Der Autor [[J.R.R. Tolkien]] und seine Leser werden von Kritikern manchmal des '''Rassismus''' bezichtigt, da in Mittelerde zwischen Rassen unterschieden wird. J.R.R. Tolkien selbst hat den Vorwurf, dass [[Der Herr der Ringe]] rassistisch sei, immer abgelehnt. Weitgehend offen ist aber, inwieweit unterbewusste Prägungen, Vorurteile und/oder kulturelle Traditionen in sein Werk eingeflossen sind. Viele Fans des Autors machen es sich etwas zu leicht, wenn sie schlicht darauf verweisen, dass Tolkien selbst den Vorwurf des Rassismus von sich wies.
Die Rassentheorie gilt heute als überholt, da sie wissenschaftlich nicht haltbar ist. Der Rassismus indessen hat sich als eine hartnäckige Ideologie erwiesen und führt immer wieder zu Auseinandersetzungen zwischen einzelnen Bevölkerungsgruppen.


Gegen einen undifferenzierten Rassismus-Vorwurf spricht die Tatsache, dass [[Der Eine Ring]] letztendlich nur durch die Zusammenarbeit einer "gemischtrassigen" Gruppe ([[Menschen]], [[Elben]], [[Hobbits]] und [[Zwerge]]n) vernichtet wird. Der entscheidende Sieg über die Kräfte des Bösen war nur durch eine Zusammenarbeit der Rassen möglich. In [[Mittelerde]] gibt es verschiedene Rassen, diese lassen sich aber nicht einfach auf die reale Welt übertragen.
==Kritikansätze==
Einige Kritiker entdecken in [[J. R. R. Tolkien]]s Werken, insbesonders im ''[[Der Herr der Ringe|Herrn der Ringe]]'', rassistische Ansätze, darunter der Literaturwissenschaftler Stephen Shapiro, die Journalisten John Yatt und Michael Jovy und in jüngster Zeit der Fantasyautor China Miéville.
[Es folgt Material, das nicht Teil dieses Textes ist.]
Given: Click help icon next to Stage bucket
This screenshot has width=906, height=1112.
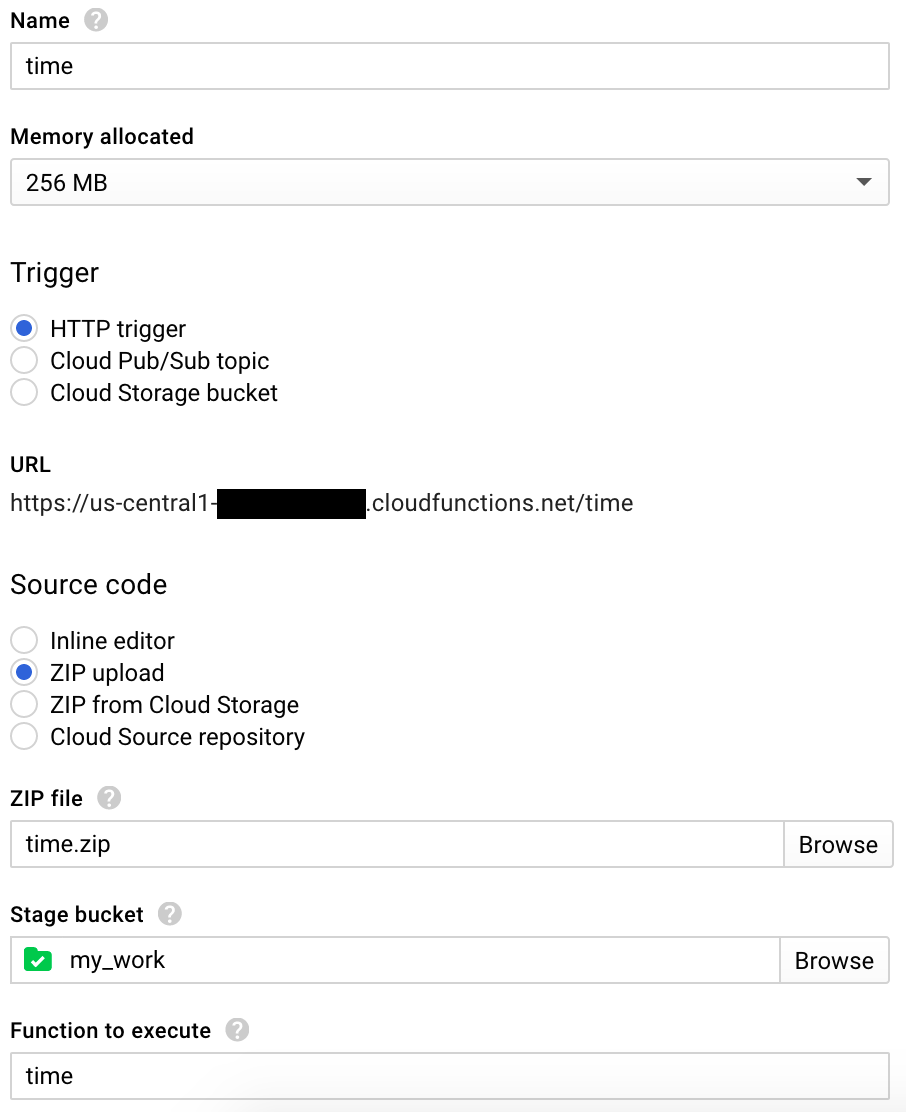Looking at the screenshot, I should point(170,914).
Von Tolkien selbst sind jedoch keine rassistischen Äußerungen überliefert; der Vereinnahmung als „arischer Autor“ durch den deutschen Verlag [[Rütten & Loening]], der 1938 den ''[[Der Hobbit|Hobbit]]'' übersetzen wollte, hat er sich vielmehr ausdrücklich verwahrt.
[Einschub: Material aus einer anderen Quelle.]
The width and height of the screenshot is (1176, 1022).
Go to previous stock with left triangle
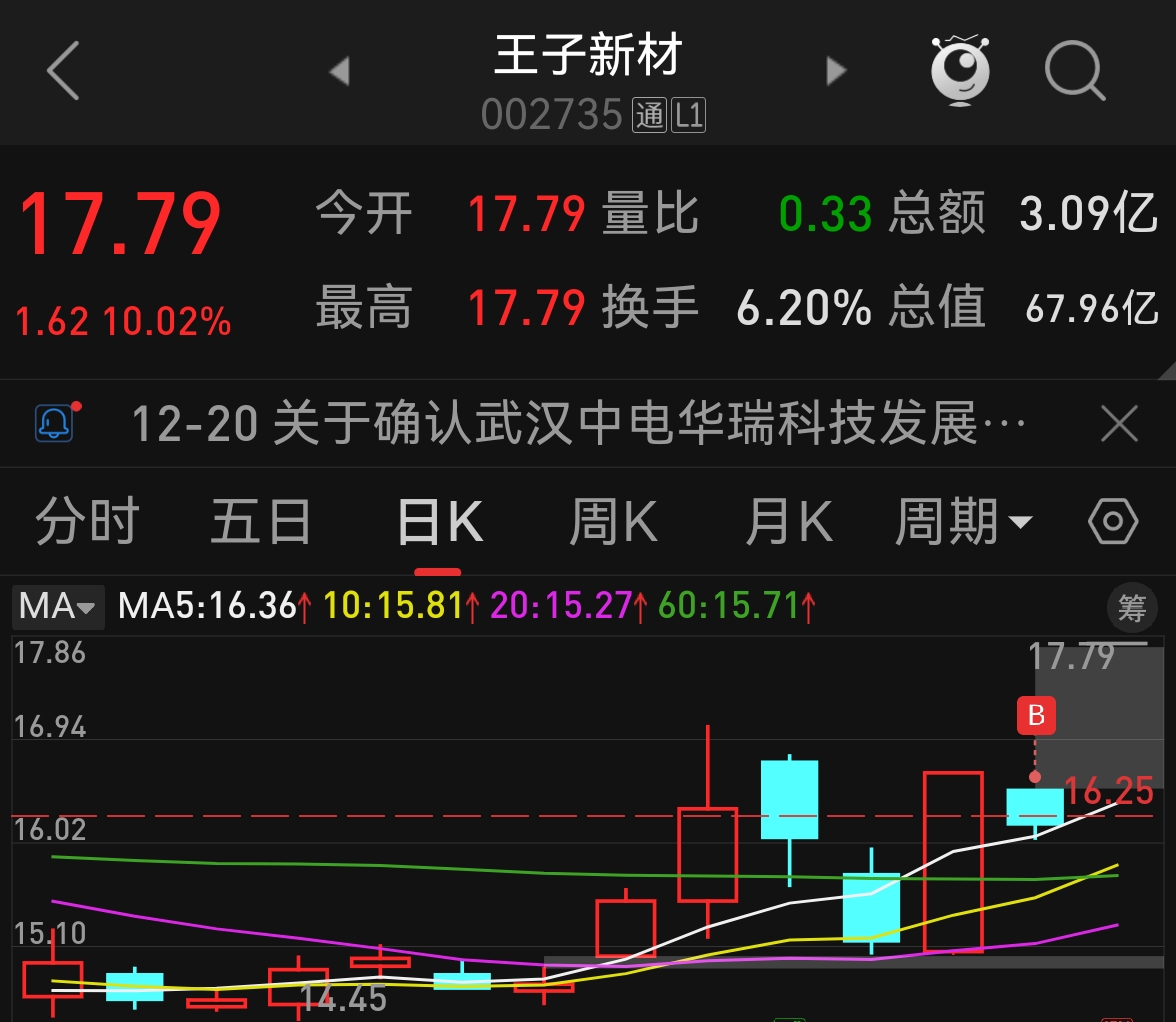[340, 71]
Unter den Menschen bei Tolkien gibt es ebenfalls Unterschiede, sowohl im Wesen, als auch in der Herkunft und der Lebensdauer.
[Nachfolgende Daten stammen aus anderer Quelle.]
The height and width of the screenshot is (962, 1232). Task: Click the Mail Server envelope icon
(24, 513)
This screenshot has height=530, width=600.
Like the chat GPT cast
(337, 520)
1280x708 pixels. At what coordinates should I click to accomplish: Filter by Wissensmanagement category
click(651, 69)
Dennoch werfen Tolkiens Romane die Frage auf, wieweit er von dem mitunter rassistischen Zeitgeist der 1920er – 1940er Jahre unbewusst geprägt wurde. In der Tat teilt Tolkien das Personal seiner Romane in unterschiedliche Rassen ein, die sich klar durch äußere Merkmale, aber auch durch innere Charakterzüge unterscheiden. Während die [[Elben]] als überirdisch schöne, kulturell hochstehende Wesen beschrieben werden, stehen auf der anderen Seite die [[Orks]] als Vertreter eines hässlichen, niederträchtigen und brutalen Volks mit kannibalistischer Veranlagung. Dies erinnert an die klischeehafte Darstellung afrikanischer und indianischer Völker in Reiseberichten aus dem 16. – 19. Jahrhundert. Hinzu kommt, dass die Orks letztlich degenerierte Elben sind, die durch Züchtung entstanden. Auch der „degenerierte“ [[Hobbit]] [[Gollum]] erinnert in seiner Bösartigkeit, Niederträchtigkeit und Unterwürfigkeit sowie seinem "schleimigen Aussehen" an die damals üblichen Karikaturen von als minderwertig erachteten Rassen oder Völkern.  
Man mag Tolkien vorwerfen, seine Weltkonstruktion hätte Ähnlichkeiten mit derjenigen des Rassismus. Schließlich kommen die "Guten" meistens aus dem Westen, die "Bösen" aus dem Osten und Süden - am deutlichsten im Herr der Ringe. Man muss beachten, dass Tolkien als Engländer für ein europäisches oder allgemein westliches Publikum geschrieben hat und sich deshalb auch in diesem kulturellen Umfeld einschreibt.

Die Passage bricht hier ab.